::: Data to examine :::
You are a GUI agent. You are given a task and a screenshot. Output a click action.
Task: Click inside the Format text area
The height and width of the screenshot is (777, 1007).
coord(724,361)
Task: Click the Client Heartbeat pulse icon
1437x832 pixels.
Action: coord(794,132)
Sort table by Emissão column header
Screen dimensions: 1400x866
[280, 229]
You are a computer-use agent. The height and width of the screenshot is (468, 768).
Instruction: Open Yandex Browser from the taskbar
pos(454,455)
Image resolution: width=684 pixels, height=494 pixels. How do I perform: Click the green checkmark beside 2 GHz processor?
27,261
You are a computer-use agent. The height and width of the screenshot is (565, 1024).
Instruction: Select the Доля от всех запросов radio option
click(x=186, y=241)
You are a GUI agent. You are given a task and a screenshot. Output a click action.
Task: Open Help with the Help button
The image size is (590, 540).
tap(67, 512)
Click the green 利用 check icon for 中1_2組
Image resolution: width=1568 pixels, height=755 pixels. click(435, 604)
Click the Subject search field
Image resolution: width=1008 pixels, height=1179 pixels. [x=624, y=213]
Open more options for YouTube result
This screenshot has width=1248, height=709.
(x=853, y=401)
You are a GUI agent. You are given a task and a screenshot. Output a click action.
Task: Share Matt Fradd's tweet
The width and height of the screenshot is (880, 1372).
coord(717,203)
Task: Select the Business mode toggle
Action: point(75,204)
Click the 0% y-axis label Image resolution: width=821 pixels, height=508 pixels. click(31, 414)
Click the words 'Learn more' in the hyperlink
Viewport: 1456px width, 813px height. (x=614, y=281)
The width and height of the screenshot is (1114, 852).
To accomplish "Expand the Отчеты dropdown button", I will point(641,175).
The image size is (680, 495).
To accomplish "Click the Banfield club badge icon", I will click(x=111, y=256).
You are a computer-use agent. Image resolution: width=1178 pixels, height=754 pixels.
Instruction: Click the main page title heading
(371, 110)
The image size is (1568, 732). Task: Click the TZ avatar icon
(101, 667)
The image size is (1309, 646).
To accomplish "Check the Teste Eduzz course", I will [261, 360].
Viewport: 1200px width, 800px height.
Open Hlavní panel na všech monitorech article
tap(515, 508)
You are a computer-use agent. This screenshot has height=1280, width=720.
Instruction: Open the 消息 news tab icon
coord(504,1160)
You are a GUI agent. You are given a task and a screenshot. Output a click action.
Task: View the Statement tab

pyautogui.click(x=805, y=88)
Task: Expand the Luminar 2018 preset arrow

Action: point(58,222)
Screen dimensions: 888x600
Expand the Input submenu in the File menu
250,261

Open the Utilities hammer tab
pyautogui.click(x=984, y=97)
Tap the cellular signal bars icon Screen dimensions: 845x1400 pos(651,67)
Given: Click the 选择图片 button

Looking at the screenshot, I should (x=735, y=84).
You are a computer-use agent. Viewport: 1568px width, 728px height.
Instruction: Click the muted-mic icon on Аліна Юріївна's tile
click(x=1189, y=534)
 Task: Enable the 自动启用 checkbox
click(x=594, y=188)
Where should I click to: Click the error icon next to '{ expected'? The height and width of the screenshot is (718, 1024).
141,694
:::
About this exercise: Only one thing belongs in the reply: the exact lines of the listing above, from the one with "Open Hlavní panel na všech monitorech article" through its last line.

Answer to this exercise:
Open Hlavní panel na všech monitorech article
tap(515, 508)
You are a computer-use agent. This screenshot has height=1280, width=720.
Instruction: Open the 消息 news tab icon
coord(504,1160)
You are a GUI agent. You are given a task and a screenshot. Output a click action.
Task: View the Statement tab

pyautogui.click(x=805, y=88)
Task: Expand the Luminar 2018 preset arrow

Action: point(58,222)
Screen dimensions: 888x600
Expand the Input submenu in the File menu
250,261

Open the Utilities hammer tab
pyautogui.click(x=984, y=97)
Tap the cellular signal bars icon Screen dimensions: 845x1400 pos(651,67)
Given: Click the 选择图片 button

Looking at the screenshot, I should (x=735, y=84).
You are a computer-use agent. Viewport: 1568px width, 728px height.
Instruction: Click the muted-mic icon on Аліна Юріївна's tile
click(x=1189, y=534)
 Task: Enable the 自动启用 checkbox
click(x=594, y=188)
Where should I click to: Click the error icon next to '{ expected'? The height and width of the screenshot is (718, 1024).
141,694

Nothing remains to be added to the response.